Need to buy my dad a crossbow. Which one would be the best if money is not an option?


----------



## cva34 (Dec 22, 2008)

ENB said:


> Need to buy my dad a crossbow. Which one would be the best if money is not an option?


Will it need to have a cocking device (crank cocker)...Us older folks sometimes find using cocking rope really tough..


----------



## cva34 (Dec 22, 2008)

Crossbownation forum has a wealth of info


----------



## TexasRenegade (Feb 2, 2015)

I've been happy with my 10 point Titan Extreme over the years. Pinpoint accuracy, built in crank for cocking, more than enough power to go through any deer (and keep going in most cases). I think I got it for $900 at Bass Pro and it came with everything you needed except broad heads. The multi reticle illuminated scope is pre set for 20, 30, 40 & 50 yards. Just sight in at 20 and you're good as long as you use the same weight bolts and heads.

I would highly recommend a model with finger guards for the rail. This model doesn't really have any. My dad shot it once and his thumb was about a 1/4" too high. It was numb for a few hours and some cursing was involved.


----------



## specktout (Aug 21, 2006)

I have the Ten Point Titan with accudraw, extremely accurate, easy to cock for us old guys.
The best crossbow out there IMHO


----------



## cva34 (Dec 22, 2008)

Tenpoint is one of the best..and there crank cocker is great but not quiet


----------



## TexasRenegade (Feb 2, 2015)

cva34 said:


> Tenpoint is one of the best..and there crank cocker is great but not quiet


Very true about the crank. Not recommended, but on occasion I have drawn the crossbow with the crank without having the safety lock on.
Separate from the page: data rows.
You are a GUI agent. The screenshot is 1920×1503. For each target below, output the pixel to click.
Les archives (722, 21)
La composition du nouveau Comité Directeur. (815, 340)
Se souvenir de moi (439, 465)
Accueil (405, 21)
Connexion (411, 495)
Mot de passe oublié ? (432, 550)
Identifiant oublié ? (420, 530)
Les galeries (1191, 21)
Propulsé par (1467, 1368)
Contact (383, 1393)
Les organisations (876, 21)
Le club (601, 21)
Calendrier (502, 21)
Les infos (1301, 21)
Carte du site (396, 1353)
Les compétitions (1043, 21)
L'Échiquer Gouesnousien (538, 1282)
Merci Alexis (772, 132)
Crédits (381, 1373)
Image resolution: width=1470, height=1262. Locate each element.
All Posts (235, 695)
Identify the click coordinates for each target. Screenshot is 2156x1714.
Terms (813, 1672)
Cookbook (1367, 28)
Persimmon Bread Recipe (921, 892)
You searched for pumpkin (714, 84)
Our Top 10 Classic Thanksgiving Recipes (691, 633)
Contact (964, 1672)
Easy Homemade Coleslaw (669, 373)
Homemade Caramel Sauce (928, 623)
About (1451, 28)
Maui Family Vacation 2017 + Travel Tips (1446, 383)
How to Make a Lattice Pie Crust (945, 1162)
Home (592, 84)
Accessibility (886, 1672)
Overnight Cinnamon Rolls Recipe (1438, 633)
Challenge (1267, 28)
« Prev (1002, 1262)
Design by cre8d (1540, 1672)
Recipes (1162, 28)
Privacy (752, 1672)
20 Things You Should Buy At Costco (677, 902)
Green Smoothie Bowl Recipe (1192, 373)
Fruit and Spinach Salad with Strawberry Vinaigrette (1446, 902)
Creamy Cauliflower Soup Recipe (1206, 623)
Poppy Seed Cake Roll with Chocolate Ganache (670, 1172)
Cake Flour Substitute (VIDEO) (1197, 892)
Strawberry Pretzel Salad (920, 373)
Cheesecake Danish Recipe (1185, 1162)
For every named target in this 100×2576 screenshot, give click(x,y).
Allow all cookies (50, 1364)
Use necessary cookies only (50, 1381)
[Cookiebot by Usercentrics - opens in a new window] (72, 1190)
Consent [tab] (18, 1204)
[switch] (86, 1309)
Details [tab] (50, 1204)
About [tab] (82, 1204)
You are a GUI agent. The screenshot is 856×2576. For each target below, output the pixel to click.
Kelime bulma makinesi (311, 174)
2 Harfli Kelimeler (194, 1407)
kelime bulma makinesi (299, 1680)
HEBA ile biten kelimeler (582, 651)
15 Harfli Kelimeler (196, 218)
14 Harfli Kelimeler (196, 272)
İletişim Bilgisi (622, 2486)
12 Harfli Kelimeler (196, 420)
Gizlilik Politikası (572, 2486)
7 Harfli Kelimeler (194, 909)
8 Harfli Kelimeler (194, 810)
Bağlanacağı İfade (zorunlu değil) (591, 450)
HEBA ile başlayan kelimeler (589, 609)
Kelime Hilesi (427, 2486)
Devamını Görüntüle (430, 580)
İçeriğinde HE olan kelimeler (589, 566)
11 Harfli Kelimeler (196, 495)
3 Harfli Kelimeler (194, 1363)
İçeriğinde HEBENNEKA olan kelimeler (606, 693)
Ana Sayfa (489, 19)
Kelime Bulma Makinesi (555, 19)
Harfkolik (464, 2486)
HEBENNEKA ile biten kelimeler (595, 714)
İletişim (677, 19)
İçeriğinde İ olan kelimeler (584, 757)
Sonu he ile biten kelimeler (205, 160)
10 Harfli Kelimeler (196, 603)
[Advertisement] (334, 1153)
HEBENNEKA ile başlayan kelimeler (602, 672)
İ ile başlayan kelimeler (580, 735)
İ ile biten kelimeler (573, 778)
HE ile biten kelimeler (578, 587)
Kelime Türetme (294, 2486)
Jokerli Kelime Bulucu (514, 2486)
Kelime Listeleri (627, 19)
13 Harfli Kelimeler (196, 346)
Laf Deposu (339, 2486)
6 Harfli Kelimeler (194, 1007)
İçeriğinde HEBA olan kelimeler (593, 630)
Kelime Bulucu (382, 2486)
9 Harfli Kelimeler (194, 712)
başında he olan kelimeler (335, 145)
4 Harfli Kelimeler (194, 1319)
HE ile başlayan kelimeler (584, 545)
Very quiet, but dangerous. One slip and I'm sure you'll end up with some busted fingers or worse, but it gives you a chance at a second shot if something else walks up while you still in the stand.


----------



## mangomania (Nov 12, 2005)

*Excalibur*

I have 2 Excaliburs and though I hardly ever use them, I would use no other. These CBs are awesome. One of the best selling points about the Excalibur, besides the fact that they are tanks and can take a beating, is that if you were to bust a string while on the hunt, all you would have to do is use the stringer and install a spare string. Takes only a couple of minutes to do. Good luck in your search.


----------



## cva34 (Dec 22, 2008)

mangomania said:


> I have 2 Excaliburs and though I hardly ever use them, I would use no other. These CBs are awesome. One of the best selling points about the Excalibur, besides the fact that they are tanks and can take a beating, is that if you were to bust a string while on the hunt, all you would have to do is use the stringer and install a spare string. Takes only a couple of minutes to do. Good luck in your search.


I am a Excaliber Fan also Ecomax 225#


----------



## Hoytbowhunter (Jan 15, 2009)

ENB said:


> Need to buy my dad a crossbow. Which one would be the best if money is not an option?


There's one on TBH 
http://discussions.texasbowhunter.com/forums/showthread.php?t=608056


----------